# [WHAT TO WORK ON]
Find the line with "Click the 闪电手 quick trade button" in the entries below, then reproduce it and every line after it down to and including the line with "Task: Click Back in the Scene position panel", exactly.

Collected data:
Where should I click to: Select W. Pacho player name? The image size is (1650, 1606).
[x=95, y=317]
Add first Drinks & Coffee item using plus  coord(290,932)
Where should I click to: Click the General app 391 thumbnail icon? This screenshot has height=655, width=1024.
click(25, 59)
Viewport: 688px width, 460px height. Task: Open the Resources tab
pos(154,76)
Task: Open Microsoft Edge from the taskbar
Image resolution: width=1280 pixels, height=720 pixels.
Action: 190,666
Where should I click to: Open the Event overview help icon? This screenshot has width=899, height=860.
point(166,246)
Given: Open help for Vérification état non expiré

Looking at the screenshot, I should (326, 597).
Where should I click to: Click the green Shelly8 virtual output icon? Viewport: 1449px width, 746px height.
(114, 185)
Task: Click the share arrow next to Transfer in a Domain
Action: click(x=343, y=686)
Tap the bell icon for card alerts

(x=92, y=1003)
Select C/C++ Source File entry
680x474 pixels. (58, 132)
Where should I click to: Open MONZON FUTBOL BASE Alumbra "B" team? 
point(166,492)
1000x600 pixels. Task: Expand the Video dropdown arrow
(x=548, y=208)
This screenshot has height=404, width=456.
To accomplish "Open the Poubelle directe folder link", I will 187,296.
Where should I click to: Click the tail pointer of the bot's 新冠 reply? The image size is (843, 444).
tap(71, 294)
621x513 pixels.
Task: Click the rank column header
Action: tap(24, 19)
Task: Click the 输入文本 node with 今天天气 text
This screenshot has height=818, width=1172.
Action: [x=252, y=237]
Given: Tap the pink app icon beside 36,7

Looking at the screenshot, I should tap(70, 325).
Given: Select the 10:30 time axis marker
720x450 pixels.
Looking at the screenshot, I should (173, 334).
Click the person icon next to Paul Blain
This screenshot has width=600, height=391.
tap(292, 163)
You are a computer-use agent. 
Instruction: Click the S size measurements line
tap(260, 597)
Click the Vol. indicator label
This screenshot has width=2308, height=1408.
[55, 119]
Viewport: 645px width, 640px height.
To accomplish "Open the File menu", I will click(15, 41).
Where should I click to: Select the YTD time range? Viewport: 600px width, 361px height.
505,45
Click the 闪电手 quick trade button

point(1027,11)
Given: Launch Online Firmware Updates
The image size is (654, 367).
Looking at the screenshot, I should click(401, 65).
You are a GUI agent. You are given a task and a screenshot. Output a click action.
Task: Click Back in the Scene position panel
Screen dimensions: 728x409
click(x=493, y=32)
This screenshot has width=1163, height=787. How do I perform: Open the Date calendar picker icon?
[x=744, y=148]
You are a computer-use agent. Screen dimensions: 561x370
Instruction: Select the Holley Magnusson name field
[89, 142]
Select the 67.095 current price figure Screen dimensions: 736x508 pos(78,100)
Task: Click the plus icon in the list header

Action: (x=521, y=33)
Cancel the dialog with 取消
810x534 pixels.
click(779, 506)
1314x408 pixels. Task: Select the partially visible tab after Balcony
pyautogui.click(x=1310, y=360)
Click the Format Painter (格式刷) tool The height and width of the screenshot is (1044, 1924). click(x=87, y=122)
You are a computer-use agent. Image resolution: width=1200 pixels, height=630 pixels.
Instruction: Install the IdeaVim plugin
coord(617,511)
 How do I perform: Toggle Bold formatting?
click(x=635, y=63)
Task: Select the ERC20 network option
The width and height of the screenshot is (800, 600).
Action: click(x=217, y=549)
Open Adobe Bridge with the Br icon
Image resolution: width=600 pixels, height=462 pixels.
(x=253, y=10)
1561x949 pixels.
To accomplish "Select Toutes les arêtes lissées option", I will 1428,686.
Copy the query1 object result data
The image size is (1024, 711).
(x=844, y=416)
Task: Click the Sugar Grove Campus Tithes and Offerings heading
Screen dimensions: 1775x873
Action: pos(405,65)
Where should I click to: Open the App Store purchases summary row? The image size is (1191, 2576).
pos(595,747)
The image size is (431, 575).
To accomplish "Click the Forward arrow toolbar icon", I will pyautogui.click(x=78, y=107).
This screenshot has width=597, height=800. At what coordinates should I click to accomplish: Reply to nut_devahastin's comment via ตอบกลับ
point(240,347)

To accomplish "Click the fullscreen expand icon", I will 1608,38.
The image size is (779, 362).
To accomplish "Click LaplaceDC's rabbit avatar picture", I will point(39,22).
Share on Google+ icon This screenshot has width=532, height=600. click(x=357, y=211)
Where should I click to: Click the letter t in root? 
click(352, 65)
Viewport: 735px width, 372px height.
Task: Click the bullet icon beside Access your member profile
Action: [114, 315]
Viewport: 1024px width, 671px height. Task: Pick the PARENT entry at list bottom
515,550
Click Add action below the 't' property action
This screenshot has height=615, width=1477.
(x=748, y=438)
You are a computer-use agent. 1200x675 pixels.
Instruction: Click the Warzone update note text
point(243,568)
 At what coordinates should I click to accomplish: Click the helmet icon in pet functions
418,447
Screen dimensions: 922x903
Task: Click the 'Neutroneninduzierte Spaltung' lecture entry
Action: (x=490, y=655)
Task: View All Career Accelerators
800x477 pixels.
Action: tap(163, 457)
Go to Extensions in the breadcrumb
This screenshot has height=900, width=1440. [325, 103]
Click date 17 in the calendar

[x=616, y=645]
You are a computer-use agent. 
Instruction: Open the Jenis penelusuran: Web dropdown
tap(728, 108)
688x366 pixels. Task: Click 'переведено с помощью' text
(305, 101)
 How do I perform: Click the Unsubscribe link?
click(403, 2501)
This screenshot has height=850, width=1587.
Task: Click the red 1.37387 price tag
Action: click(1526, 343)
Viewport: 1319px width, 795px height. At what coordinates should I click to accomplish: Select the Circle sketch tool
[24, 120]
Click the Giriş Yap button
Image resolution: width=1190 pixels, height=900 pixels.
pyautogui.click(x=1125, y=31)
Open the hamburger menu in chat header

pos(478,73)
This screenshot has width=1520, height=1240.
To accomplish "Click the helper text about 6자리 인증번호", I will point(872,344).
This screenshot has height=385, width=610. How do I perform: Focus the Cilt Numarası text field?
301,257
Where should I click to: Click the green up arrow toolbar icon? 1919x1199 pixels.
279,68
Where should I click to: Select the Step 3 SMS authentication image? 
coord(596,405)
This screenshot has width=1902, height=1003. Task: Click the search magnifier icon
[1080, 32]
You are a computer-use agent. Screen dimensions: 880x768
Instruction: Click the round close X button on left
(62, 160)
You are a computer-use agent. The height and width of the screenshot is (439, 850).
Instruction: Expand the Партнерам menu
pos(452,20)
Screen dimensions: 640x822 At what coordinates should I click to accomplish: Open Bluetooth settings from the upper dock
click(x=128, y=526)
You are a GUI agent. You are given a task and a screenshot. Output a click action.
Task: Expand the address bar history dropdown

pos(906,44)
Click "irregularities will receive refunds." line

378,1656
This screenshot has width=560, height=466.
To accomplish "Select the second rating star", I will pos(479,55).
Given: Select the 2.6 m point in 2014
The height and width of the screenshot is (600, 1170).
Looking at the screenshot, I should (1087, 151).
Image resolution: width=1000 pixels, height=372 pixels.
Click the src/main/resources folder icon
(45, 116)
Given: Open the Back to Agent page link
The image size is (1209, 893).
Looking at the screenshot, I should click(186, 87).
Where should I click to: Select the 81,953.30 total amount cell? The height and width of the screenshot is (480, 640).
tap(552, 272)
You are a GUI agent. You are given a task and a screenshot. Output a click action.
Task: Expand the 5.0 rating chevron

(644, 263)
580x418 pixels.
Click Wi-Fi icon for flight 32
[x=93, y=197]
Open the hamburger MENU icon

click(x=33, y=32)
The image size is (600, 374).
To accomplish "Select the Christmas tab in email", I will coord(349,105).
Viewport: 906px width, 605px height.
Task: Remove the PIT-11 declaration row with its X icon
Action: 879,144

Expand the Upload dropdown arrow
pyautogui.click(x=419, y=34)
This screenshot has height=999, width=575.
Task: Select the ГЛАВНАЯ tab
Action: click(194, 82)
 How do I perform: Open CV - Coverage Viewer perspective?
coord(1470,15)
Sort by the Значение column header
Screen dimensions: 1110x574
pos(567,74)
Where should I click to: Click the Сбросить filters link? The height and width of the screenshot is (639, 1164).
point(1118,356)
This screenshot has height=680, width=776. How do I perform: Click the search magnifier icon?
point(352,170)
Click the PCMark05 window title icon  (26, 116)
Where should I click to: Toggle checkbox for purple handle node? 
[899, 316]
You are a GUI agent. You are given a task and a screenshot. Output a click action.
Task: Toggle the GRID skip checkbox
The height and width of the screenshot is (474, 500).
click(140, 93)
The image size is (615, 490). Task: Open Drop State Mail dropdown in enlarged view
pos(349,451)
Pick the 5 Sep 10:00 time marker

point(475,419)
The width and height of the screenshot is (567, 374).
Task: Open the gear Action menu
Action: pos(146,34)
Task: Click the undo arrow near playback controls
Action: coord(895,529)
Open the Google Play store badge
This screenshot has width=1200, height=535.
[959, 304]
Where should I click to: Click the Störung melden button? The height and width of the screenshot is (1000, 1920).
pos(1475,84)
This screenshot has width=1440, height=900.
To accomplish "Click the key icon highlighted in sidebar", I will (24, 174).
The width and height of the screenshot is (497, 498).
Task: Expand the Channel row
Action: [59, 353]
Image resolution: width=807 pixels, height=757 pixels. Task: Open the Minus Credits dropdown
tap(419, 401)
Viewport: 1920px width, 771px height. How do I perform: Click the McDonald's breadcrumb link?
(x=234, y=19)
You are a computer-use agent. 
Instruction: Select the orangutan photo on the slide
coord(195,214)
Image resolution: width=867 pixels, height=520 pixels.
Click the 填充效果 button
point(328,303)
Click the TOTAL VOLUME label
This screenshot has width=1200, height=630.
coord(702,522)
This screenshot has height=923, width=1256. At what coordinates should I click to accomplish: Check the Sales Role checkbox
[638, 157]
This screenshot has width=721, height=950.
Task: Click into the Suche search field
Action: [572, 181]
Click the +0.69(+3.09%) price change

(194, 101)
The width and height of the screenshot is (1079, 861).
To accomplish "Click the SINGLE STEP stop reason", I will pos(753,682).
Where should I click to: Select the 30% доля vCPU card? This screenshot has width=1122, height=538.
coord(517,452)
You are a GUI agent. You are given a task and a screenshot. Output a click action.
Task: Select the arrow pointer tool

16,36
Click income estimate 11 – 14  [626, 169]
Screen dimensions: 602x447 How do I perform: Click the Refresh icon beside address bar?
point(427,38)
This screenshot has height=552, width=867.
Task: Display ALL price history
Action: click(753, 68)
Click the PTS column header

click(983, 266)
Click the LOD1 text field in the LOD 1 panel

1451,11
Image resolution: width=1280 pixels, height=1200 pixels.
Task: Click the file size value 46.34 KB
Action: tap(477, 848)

# [ANSWER TO THIS EXERCISE]
Click the 闪电手 quick trade button

point(1027,11)
Given: Launch Online Firmware Updates
The image size is (654, 367).
Looking at the screenshot, I should click(401, 65).
You are a GUI agent. You are given a task and a screenshot. Output a click action.
Task: Click Back in the Scene position panel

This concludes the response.